Fluids likes gasses and liquids can't support any stress without deforming. In a closed system like a pipe, differences in pressure between various points along the pipe cause the fluid to flow from high to low pressure. If you were to place pressure taps in a horizontal section of a water pipe in your house, you would find (when the water was flowing) that the downstream pressure would be lower than the upstream pressure. When no flow occured, the pressure would be the same throughout. Another way to look at this is to imagine you want to establish a certain rate of fluid flow thru a pipe (or the IC of your MCS). To achieve a given flow rate, the pressure upstream of the IC will have to be higher than dowstream pressure - this is the "encouragement" the air needs to flow thru the IC at a given rate.

The greater the required pressure differential to achieve a particular flow rate, the greater the "pressure drop". For laminar flow of an incompressible fluid in a pipe, the pressure drop is directly proportional to the pipe length, fluid viscosity, fluid velocity, and 1/(square of the pipe diameter). There are "correction factors" for things like wall roughness, kinetic energy, momentum, entrance/exit effects etc. So, pressure drop sums up a lot of details into a catch-all you might think of as "resistance to flow".

 

I was a little curious on how much the ambient air temperature could be reduced by gas expansion, so I decided to do a little research. I'm not a physicist by any means, so this could all be way off..
However, I found a handy little java calculator on this page: http://myweb.wit.edu/leod1/MECH240/miscthermo.html
About half way down, there's a calculator for "Polytropic Expansion/ Compression of a Perfect Gas" which looks like it's going to calculate the right thing. That being how much a gas will be cooled by expanding it a certain amount.
So, plugging in a volume of air 10cm x 40cm x 50cm, at sea level and 20c, and expanding that volume of air by 10%, the gas is cooled to just over 9c! I was surprised that a seemingly small change could make such a difference.
What I guess this means is that with clever IC and scoop design, it certainly seems possible to lower the ambient air temperature the IC operates in, thus lowering the charge air temperature more than normally possible. Certainly good stuff if it's true.
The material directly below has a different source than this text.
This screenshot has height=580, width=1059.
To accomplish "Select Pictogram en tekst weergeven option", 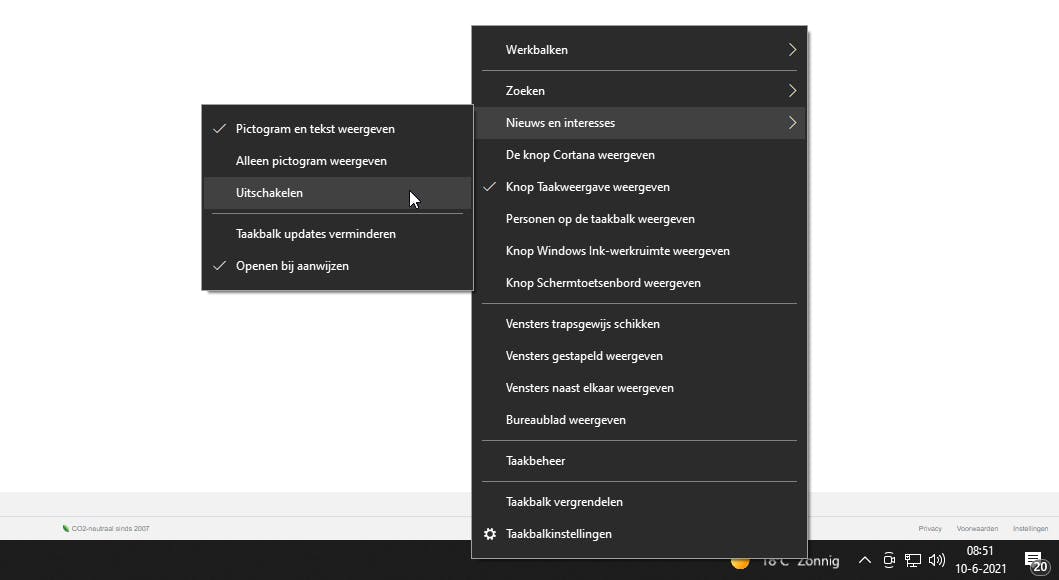I will pos(315,129).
On the other hand, I do wonder how much the ambient air temperature is raised by the ram air effect of the scoop (the opposite effect is taking place; the gas is compressed and heated). I'm also curious if it is actually possible to design a free flowing IC that forces the air flowing through it to expand to any degree. Sounds like people smarter than me have already figured this stuff out however.

PM me if anyone needs the specific numbers I plugged into the online calculator.

 

I'm sorry Matt but I did not see it or maybe did not get it..... so in terms of the Mini what kind of temp and pressure drops are considered significant?

 

Our cars make about 170 HP at the crank, with about 25 lost in turning the SC, so it's around a 200 HP motor. So for each 1% increase in charge density you can achieve in the combustion chamber, you can expect about 2 HP at the crank. This is just based on how much air there is to burn the gas.

Sounds simple, and it is. But our cars a *****! So if you just stuff more stuff into the cylinders, some benefit may be lost by timing retard (which sucks). Room temp is about 300 K, so a 3 degree C change is about 1%, or two HP. If you're not familiar with the Kelvin scale, it's C+273.

And this is because the gas density is proportional to pressure divided by temp.

On the pressure side, one pound of boost (at constant temp) is about 4% change in charge density, or about 8 HP. (Remeber that absolute pressures are used, and atmosphere is about 15 PSI). So the stock 10 PSI of boost is about 25 PSIA.

You can scale these for your particular combo of parts.

here's some more stuff that makes life difficult. The SC heats the air a lot while it increases the pressure. And that's bad. The IC gets rid of a lot of that heat with little pressure loss, and that's good!

And this is also why the smaller pullies don't just give you huge amounts of HP benefit. They don't just increase boost, they also increase heat.

This is also the key to the twincharge theory. Run the turbo at low boost where it's very efficient, and run the SC at low boost, where it doesn't heat the gasses much, and you get real high boosts with relativly low heating of the gas. Voila, 300+ HP!

Matt

 

I was talking to Tuls (Chris) at AMVIV. If he runs 91 octane gas, he can loose as much as 50 HP! Yikes!

Some other things to keep in mind...

With a 15% pully, I see about 100-115 C temps out of the SC on a cool day (50 F or so).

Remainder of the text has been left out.